Mais dans le budget (qui, lui, n'est pas examiné par le vérificateur général), le ministre des Finances du Québec présente ses chiffres en soustrayant près de 120 entités (organismes, agences, régies et fonds spéciaux).  Il fusionne les revenus et dépenses de ces entités et présente le résultat net (revenus moins dépenses) de ces 120 entités sur une seule ligne intitulée «Résultats nets des entités consolidées».  Ainsi, 18,7 milliards $ de revenus et 17,3 milliards $ de dépenses sont dissimulées derrière une seule ligne qui donne le résultat net.

En creusant dans les 520 pages du budget, on découvre à la page 167 que les taxes, impôts et tarifs de ces entités vont augmenter de 6,4% alors que le rythme de croissance de leurs dépenses est de 4,8%, un rythme d'augmentation 2,4 fois plus élevé que celui des dépenses de « programme ».

Comme l'explique le comptable Louis Charbonneau, le ministre des Finances du Québec invente deux termes pour tenir compte des 120 entités ainsi «oubliées». Il parle alors de «revenus budgétaires» et de «dépenses de programmes». Autrement dit, les 120 entités ont des «revenus hors budgétaires» et des «dépenses hors programme». Or, une « dépense de programme » est un concept purement théorique, variable selon le bon vouloir du ministre. C'est un terme qui ne fait pas parti du vocabulaire du vérificateur général.

À titre d'exemple, les dépenses du ministère du Revenu étaient depuis toujours considérées comme des « dépenses de programme » mais sont devenues en 2011 des dépenses «hors programme» par la création d'un fonds dédié. Par un coup de baguette magique, les dépenses du ministère du Revenu venaient ainsi de disparaître du budget de 2011, contribuant ainsi à «l'effort» de 42% du gouvernement!

Par ailleurs, les dépenses de «programme» n'incluent pas les dépenses d'intérêts sur la dette.  Les intérêts sur la dette vont augmenter de 10,5%, un rythme d'augmentation 4,25 fois plus élevé que les dépenses de «programme».
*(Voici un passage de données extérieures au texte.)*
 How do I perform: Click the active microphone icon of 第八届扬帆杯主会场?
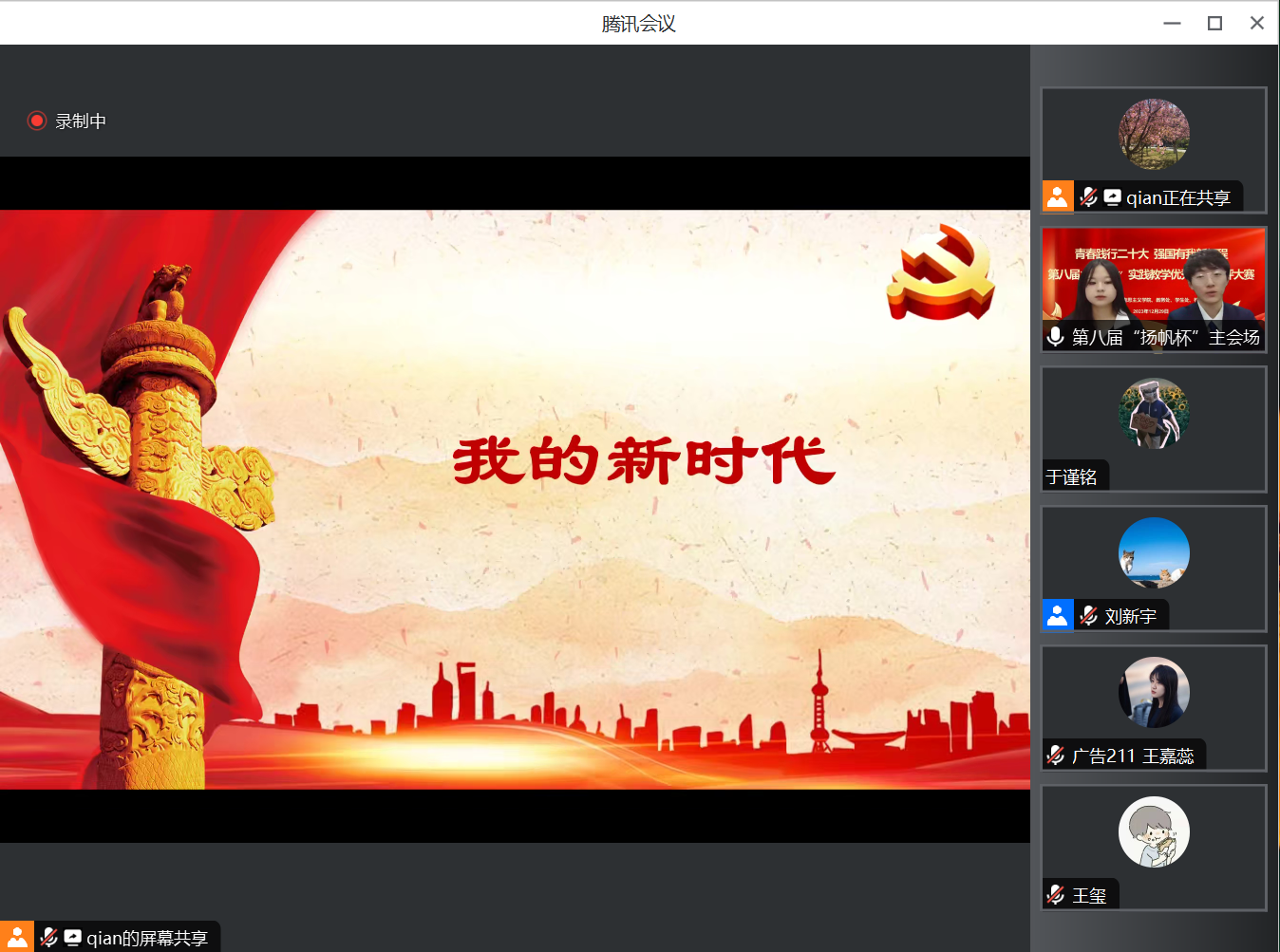(1055, 335)
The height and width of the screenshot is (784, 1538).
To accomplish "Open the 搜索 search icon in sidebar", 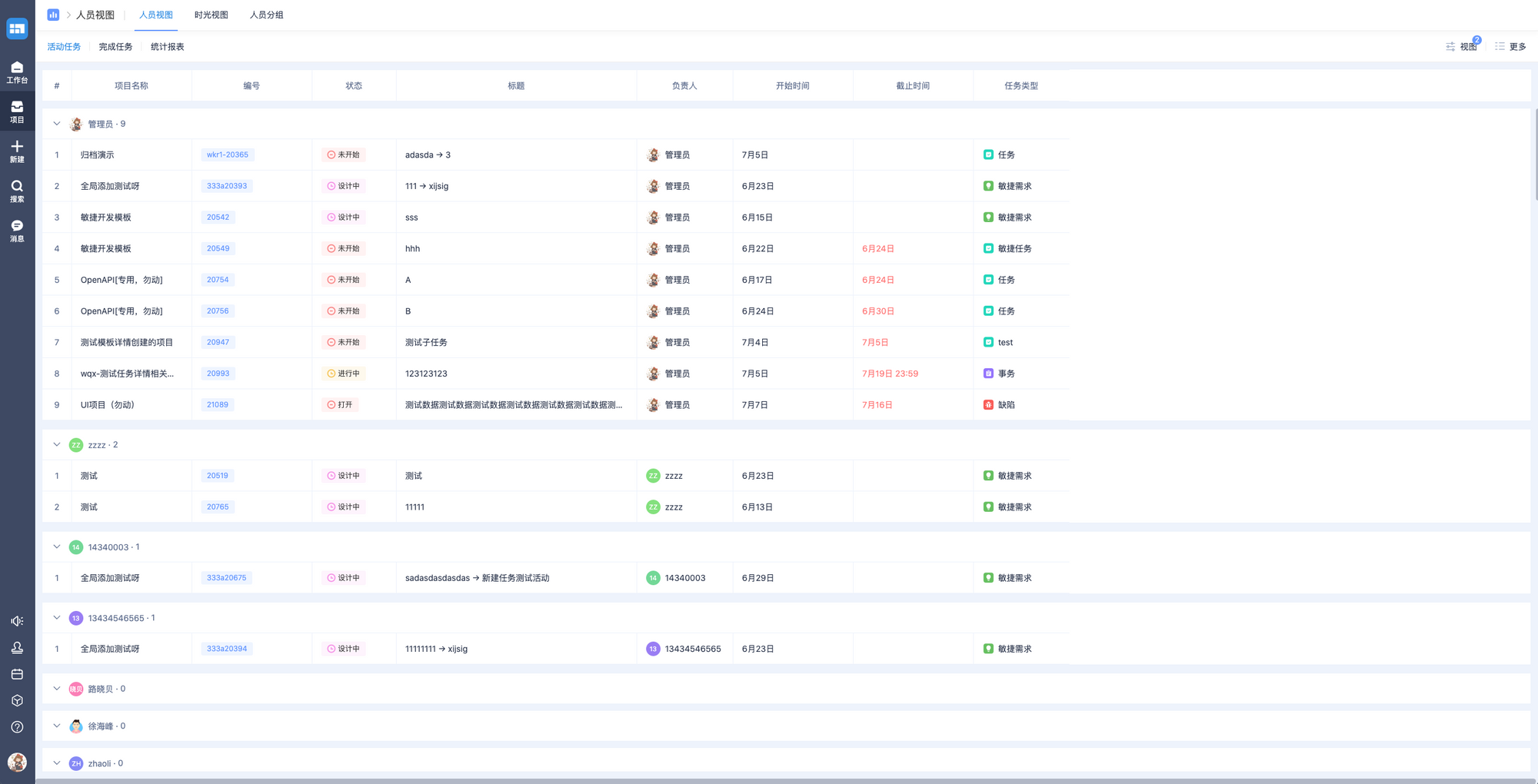I will [17, 191].
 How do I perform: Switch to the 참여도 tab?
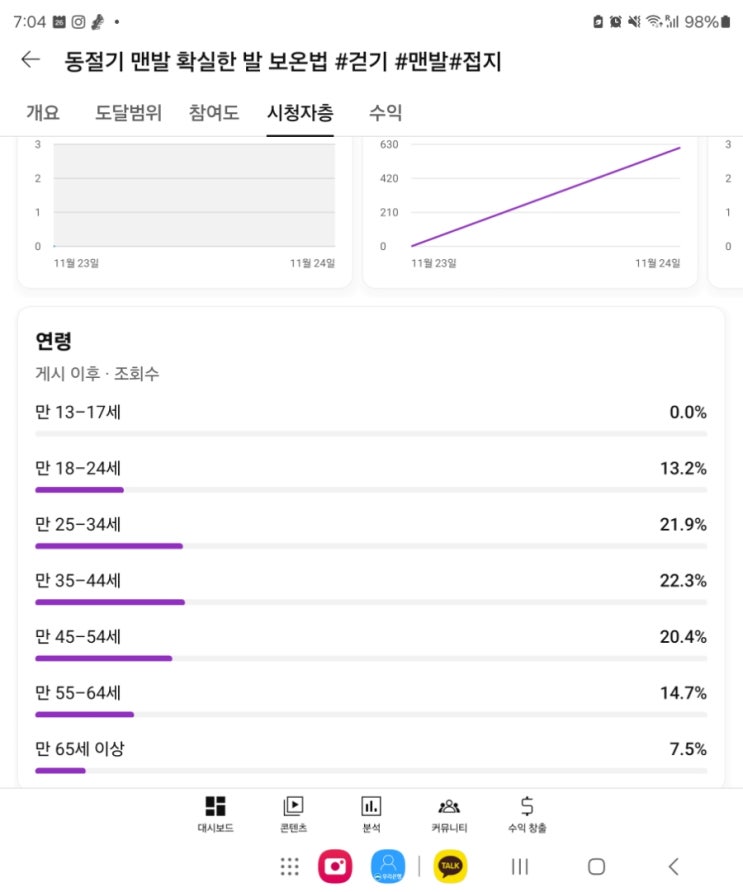click(214, 113)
Parce que le ministre des Finances parle toujours de « revenus budgétaires » et de « dépenses de programme » alors que le vérificateur général parle de revenus du gouvernement et de dépenses du gouvernement, il est impossible de faire un rapprochement entre le budget et les résultats vérifiés des années antérieures, donc impossible de calculer le taux de croissance budgété des dépenses du gouvernement. Par cette astuce, le ministre nous laissera croire que les dépenses dans le budget n'augmenteront que de 2% annuellement alors que l'augmentation réelle des dépenses du gouvernement a, en fait, été plus près de 5% pour les cinq dernières années.